Bond investors “are going to get absolutely destroyed when the Fed stops manipulating the bond market,” he said in a note on Tuesday. Morehead argued that Bitcoin and crypto assets could be a hedge as bubbles in debt markets begin to pop.
“Governments should stop obsessing about Bitcoin and look inward,” he said. “The biggest Ponzi scheme in history is the U.S. government and mortgage bond market – 33 trillion-with-a-T dollars – all being driven by one non-economic actor with a dominant position who is trading based on material, non-public information.”

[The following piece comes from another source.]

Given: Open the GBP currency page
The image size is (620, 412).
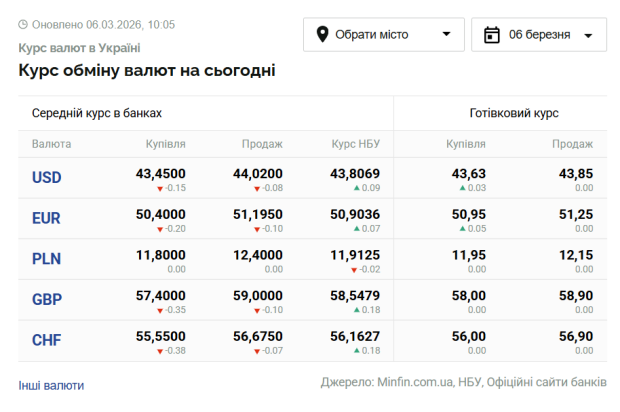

Morehead, who was an executive at Julian Robertson’s Tiger Management earlier in his career, started Pantera’s first fund in 2013 to invest in cryptocurrencies. At the time, Bitcoin was trading at $65; the digital currency hit an all time high of nearly $69,000 in November. Morehead now invests in a wide array of digital assets and his firm has $6.4 billion in assets under management, according to its website.
He’s not the first to liken central bank policies to a Ponzi scheme. Guggenheim Investments’ Scott Minerd made a similar reference in early 2020, prior to the more recent actions taken by monetary authorities around the world to stem the financial wreckage brought on by the coronavirus pandemic.
As regulators sound alarms about cryptocurrencies, Morehead insisted that the depth and breadth of the Bitcoin market makes it impervious to being rigged.
“The Bitcoin market is way too big to be manipulated,” he said. “Bitcoin trades on hundreds of exchanges in dozens of countries. Bitcoin’s daily volume is 1,000x as much as GameStop, which trades on just one market in just one country.”